In today’s Los Angeles Times, Peter Wallsten reports that it isn’t happily ever after between Black pastors wooed by the GOP and the White House.

According to the L.A. Times, complaints among black pastors who had been courted by the White House — while less pronounced than those of Latino leaders — have been fueled by a tell-all book by former White House aide David Kuo. The new book says that Bush, referring to pastors from one major African American denomination, once griped: "Money. All these guys care about is money. They want money."

A White House spokeswoman said Friday that nobody there recalled hearing such a comment from the president.

The Rev. Eugene Rivers, a Boston Pentecostal minister and one of about two dozen black clergy invited to a series of White House meetings with Bush, said Friday that black leaders had been wooed with assurances that their social service groups would receive money from the president’s faith-based initiative. But, Rivers said, the bulk of the money had gone to white organizations, leaving black churches on the sidelines.

Rivers plans to send a letter early this week to the White House demanding to know how much social services money has been directed to black churches under the faith-based initiative, and requesting a "new conversation" with Bush.

"There’s a growing frustration and anger in the black religious community nationally as the Kuo book makes the rounds," Rivers said. "Meetings at the White House show you the door, but they don’t necessarily open the door."

I hate to agree with Bush on anything, but this is probably the one time that he’s right.  All those mega church pastors care about is money.

Why do you think Rev. Rivers wants to know how much was directed to the Black churches under the faith-based initiative, because it’s about the money.

As I have said all along when this phenomenon of Black pastors “bucking and shucking” for the President started, they don’t give a damn about these Black pastors or their churches.  They were bamboozled.  They got their photo with the President, a nice dinner, and a tour of the White House.   In return, the White House publicly applauded their efforts and behind closed doors laughed and poked fun at them for not realizing that they were being used.  Black pastors were used to create a wedge in the Black community on certain issues, like gay marriage.

Hopefully they’ve come back to reality and have taken a look in the mirror.
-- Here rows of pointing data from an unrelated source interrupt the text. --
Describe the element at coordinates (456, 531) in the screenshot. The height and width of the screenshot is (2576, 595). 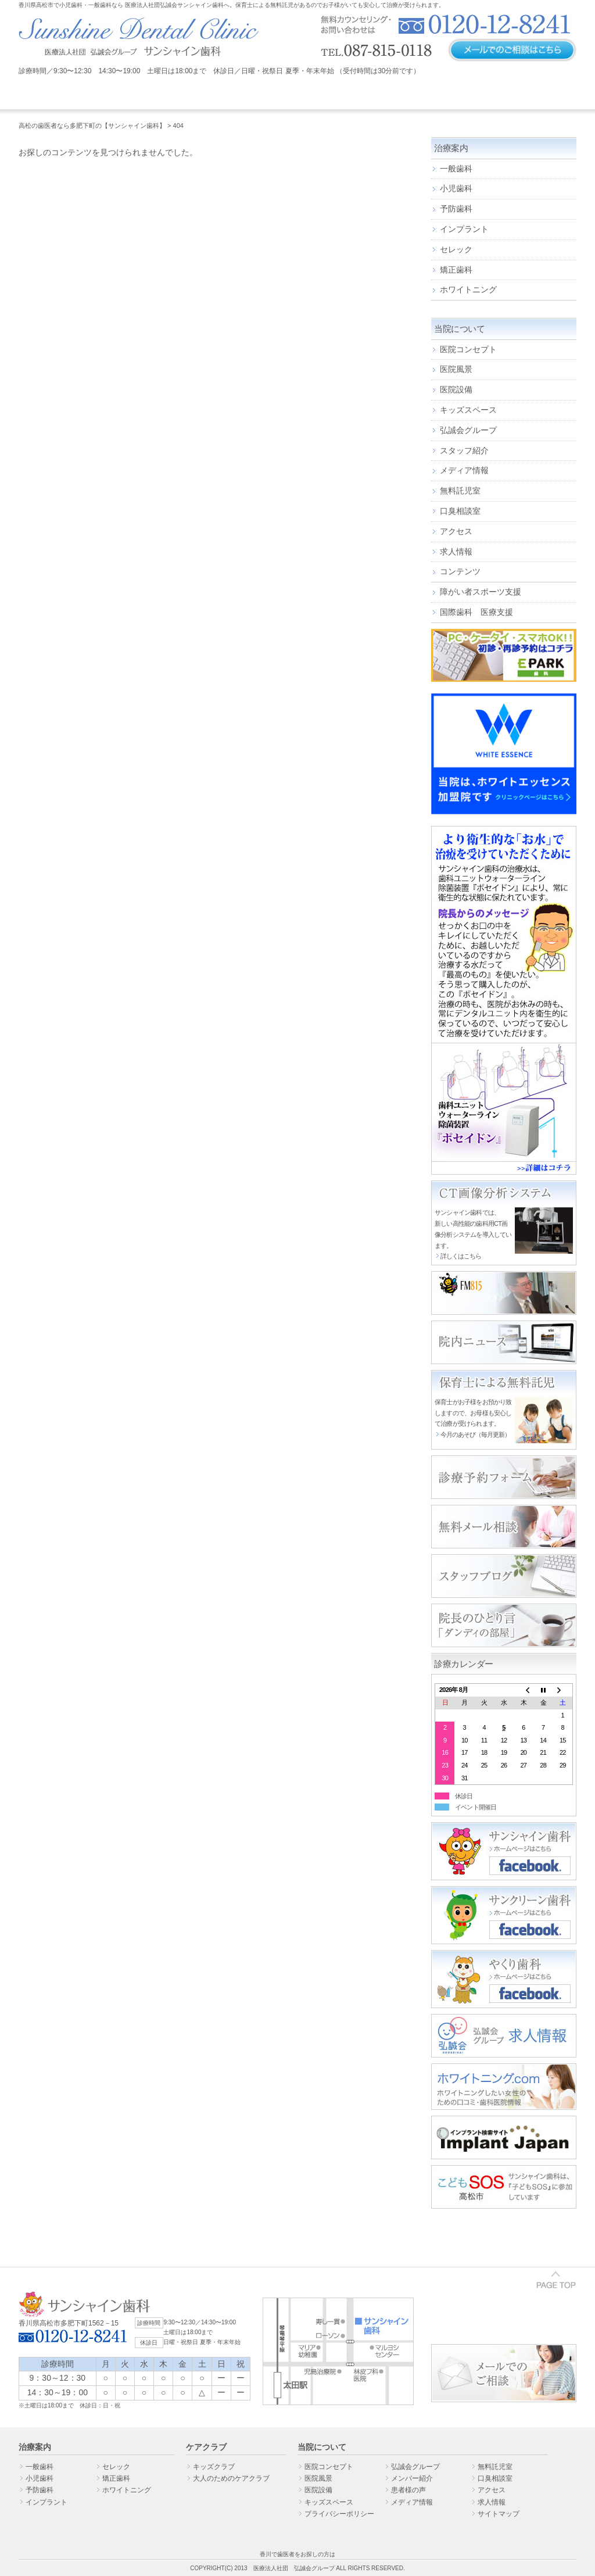
I see `アクセス` at that location.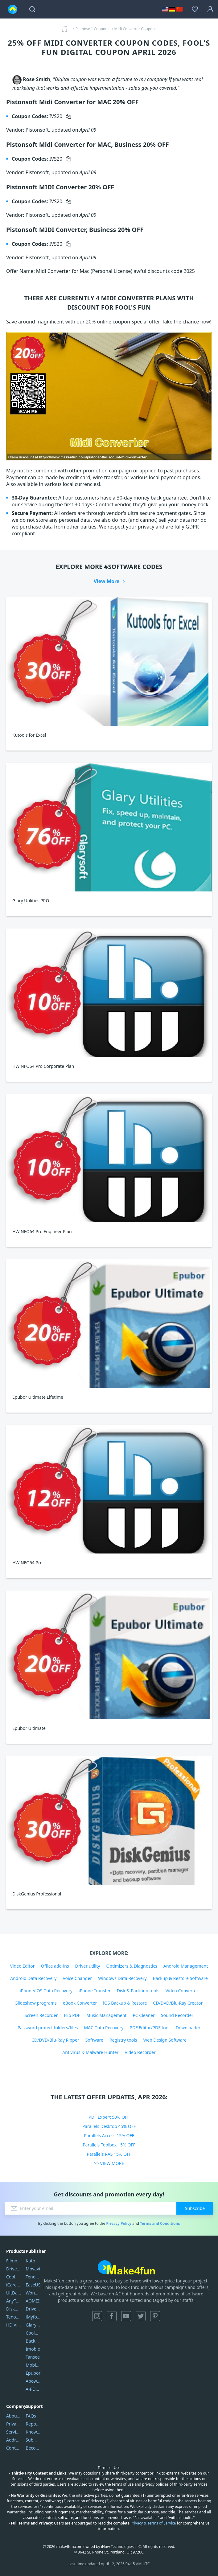 The width and height of the screenshot is (218, 2576). Describe the element at coordinates (33, 2325) in the screenshot. I see `Glarysoft` at that location.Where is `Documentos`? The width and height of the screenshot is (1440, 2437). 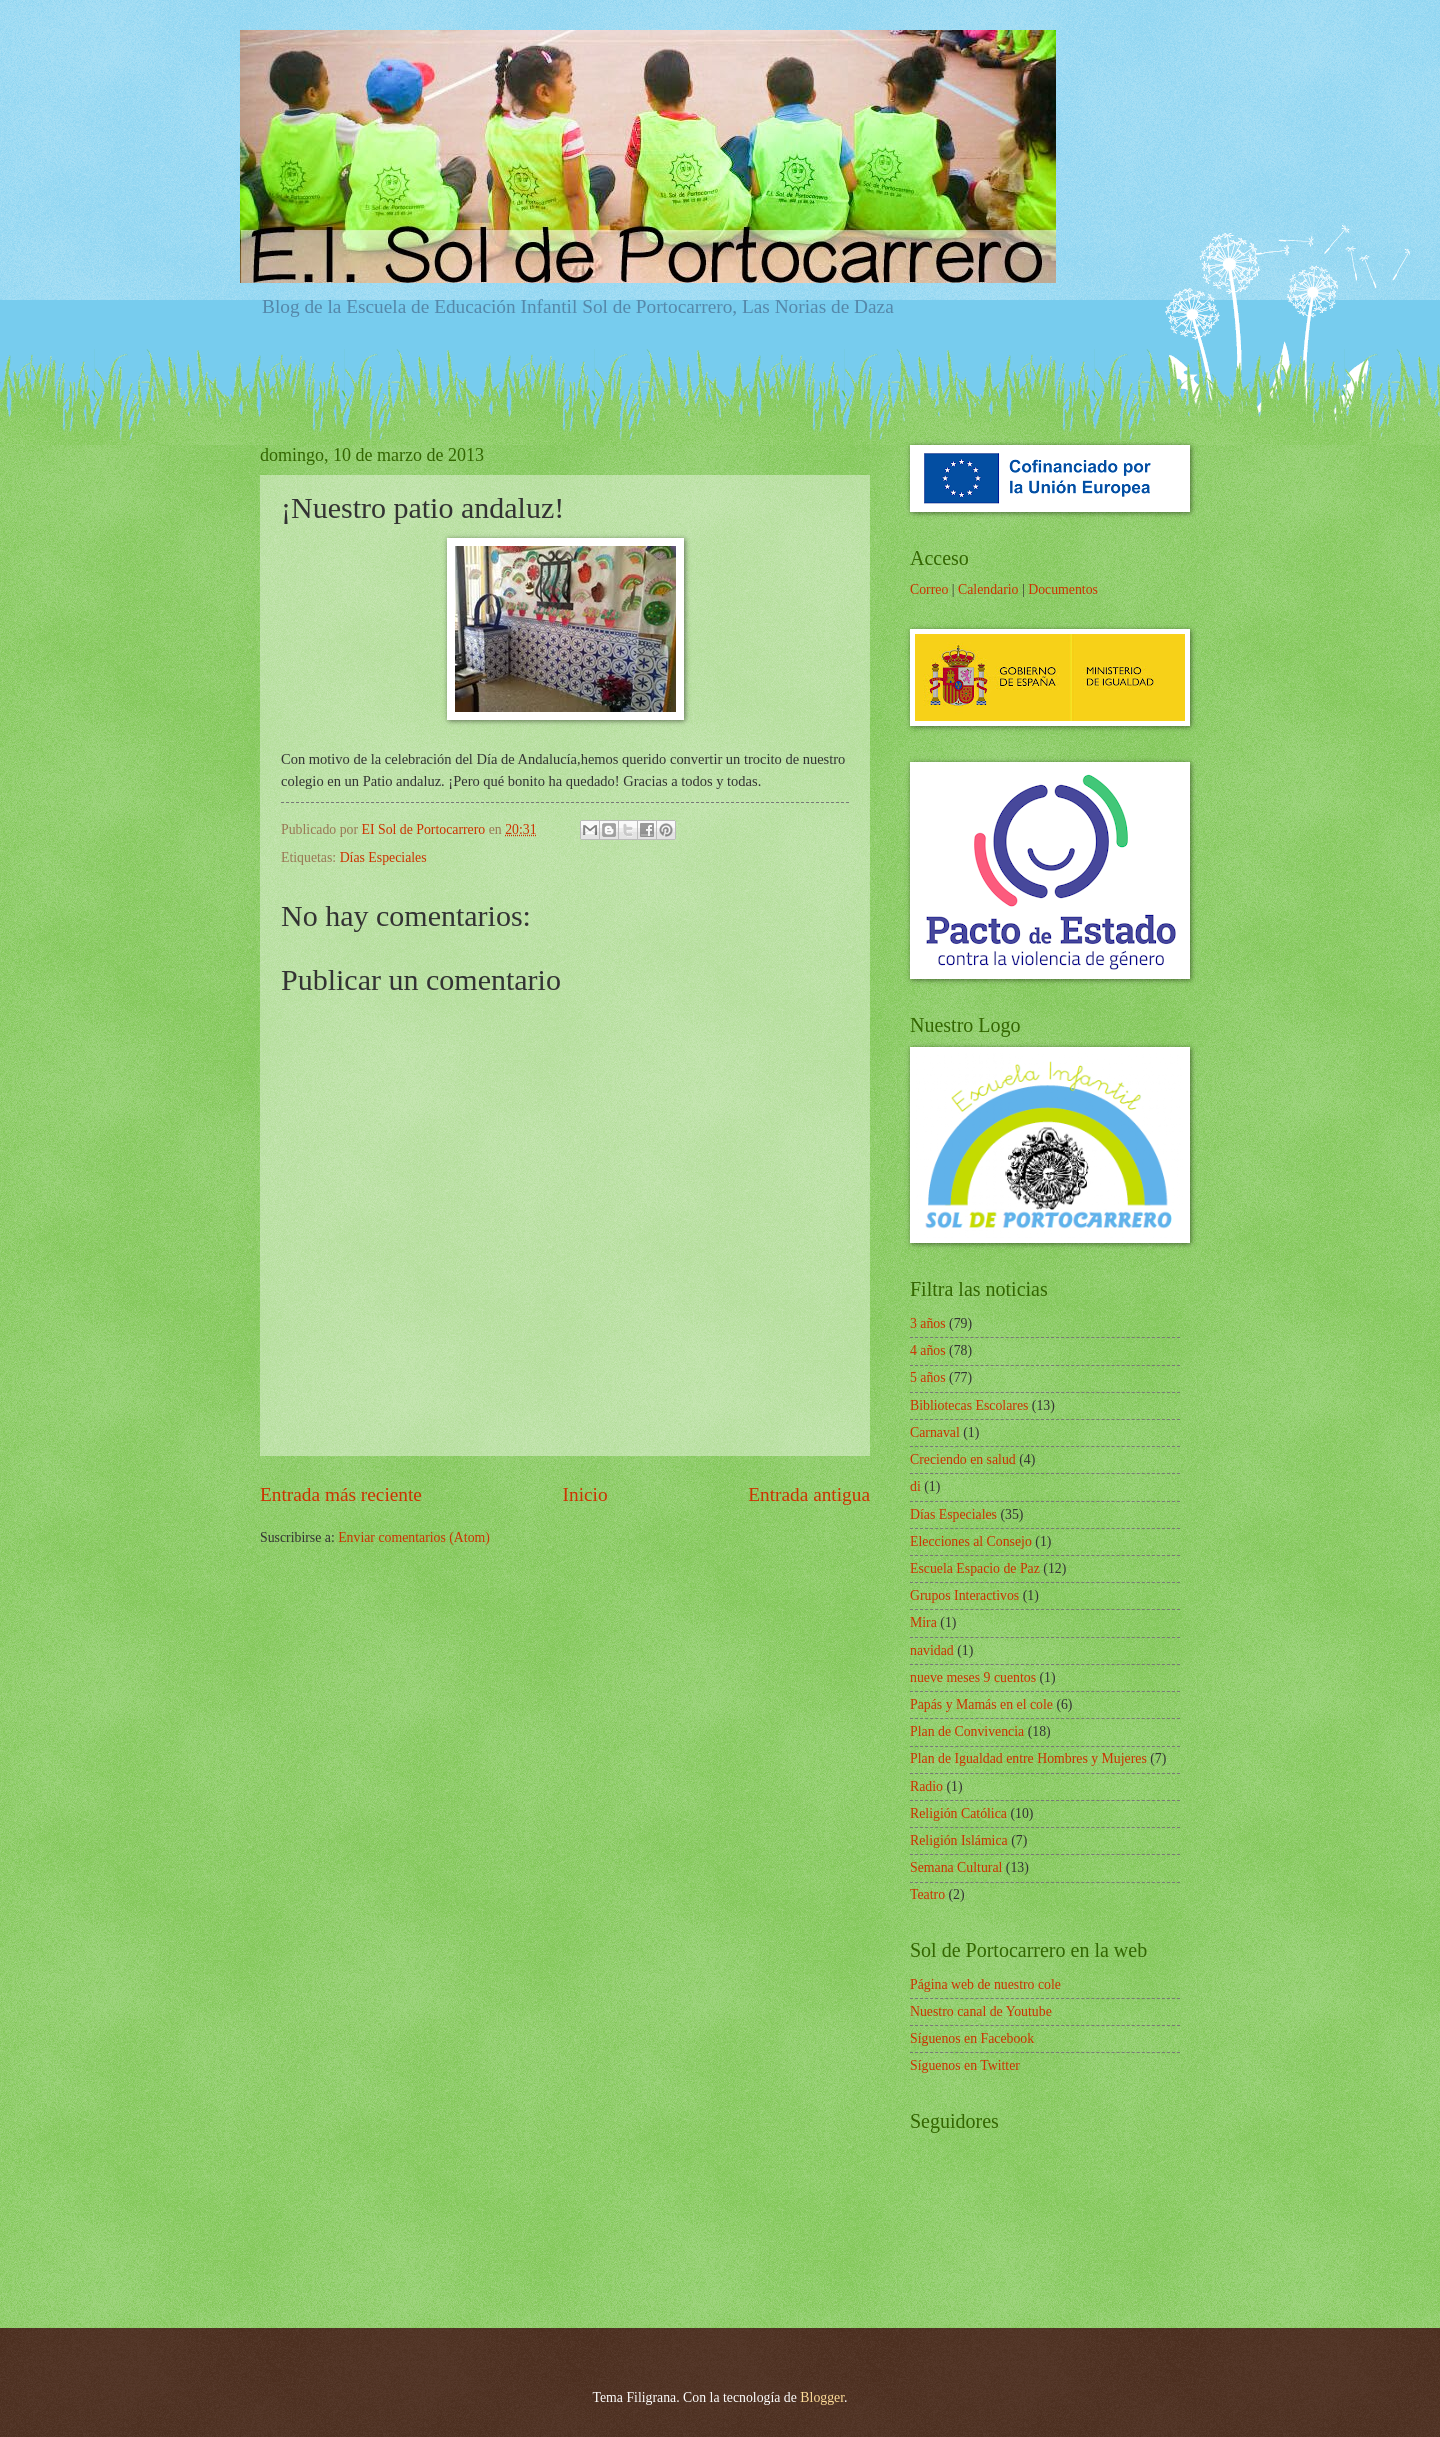 Documentos is located at coordinates (1063, 589).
Black is Black baby, regardless of whether you’re blue or red.  Maybe next time when Rove and Bush come a knocking on Black church doors, they’ll remember that.

Still, I can’t help but chuckle as I sit here typing this thinking back on all of the Black pastors who dutifully stood behind the President only to be left on the porch as their white evangelical counterparts reaped the benefits. 

Photo Caption: More than 60 African-American pastors gathered in Washington, DC, on May 17, 2004, to oppose marriage rights for gays including civil unions.  They called on the Black Caucus to sponsor a constitutional amendment protecting marriage as a union of one man and one woman. The event was sponsored by the conservative Traditional Values Coalition.  Bishop Paul Morton of Greater St. Stephens Full Gospel Baptist Church, New Orleans, LA addresses the media condemning homosexual unions and the civil rights ploy.